Best recipes from around the web » Mission Figs Wrapped in Bacon SAID...
[…] eric ripert wrote a fantastic post today on “Mission Figs Wrapped in Bacon”Here’s ONLY a quick extractIn this recipe, I am making them with bacon. Throughout Spain, people go from bar to bar, drinking and eating lots of different small dishes, each dish meant to compliment the alcohol and stimulate the appetite. These figs and bacon are … […]
10Xbakeshop SAID...
Admittedly, I am a bit late to discovering this blog because I have been away from the internet for a few months. I am so glad to see you continuing the toaster videos. When I lived in a hovel in Queens for two years, I had a working range, but a non-functioning oven that’s only use was as an extra cupboard.

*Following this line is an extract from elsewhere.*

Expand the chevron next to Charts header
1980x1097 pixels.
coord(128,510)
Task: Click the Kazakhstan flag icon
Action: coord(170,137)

This was an especially difficult circumstance for a baker and so I invested in a toaster oven and began a series of, usually failed, experiments. Stone fruits, figs, and dates however wrapped or stuffed in any number of ways became a mainstay and I was very glad to see this delicious recipe and demonstration.
Crispy on the Outside » Archive » This Week in Bacon SAID...
[…] three course meal fit for a (schizophrenic hyperactive infant) king. The fig/bcaon starter comes courtesy of Eric Ripert (thanks reader Jim). Your entree is a Beech-Nut’s patented […]
EPIpark SAID...
my neighbor’s fig tree grows over into my yard and I am lucky enough to pick fresh figs right at home - I just plucked a handful and can’t wait to try this recipe - thank you for the inspiration and giving me a new way to use my neighbor’s bounty!
Chef Theo SAID...
Made the figs wrapped in bacon (actually used proscuitto) and also the goat cheese truffles for my girlfriend’s recent 38th birthday. They were the starters for a meal followed by a classic caesar salad and an awesome bouillabaisse as the entree. We finished with a seasonal apple crumble. The apps were so full of flavor and easy that it indeed left time for me, the chef to enjoy my wine, the guests and most importantly, my girlfriend! Thanks Chef Eric!
MyLastBite SAID...
I am going to the market NOW! Such a simple, elegant little bite!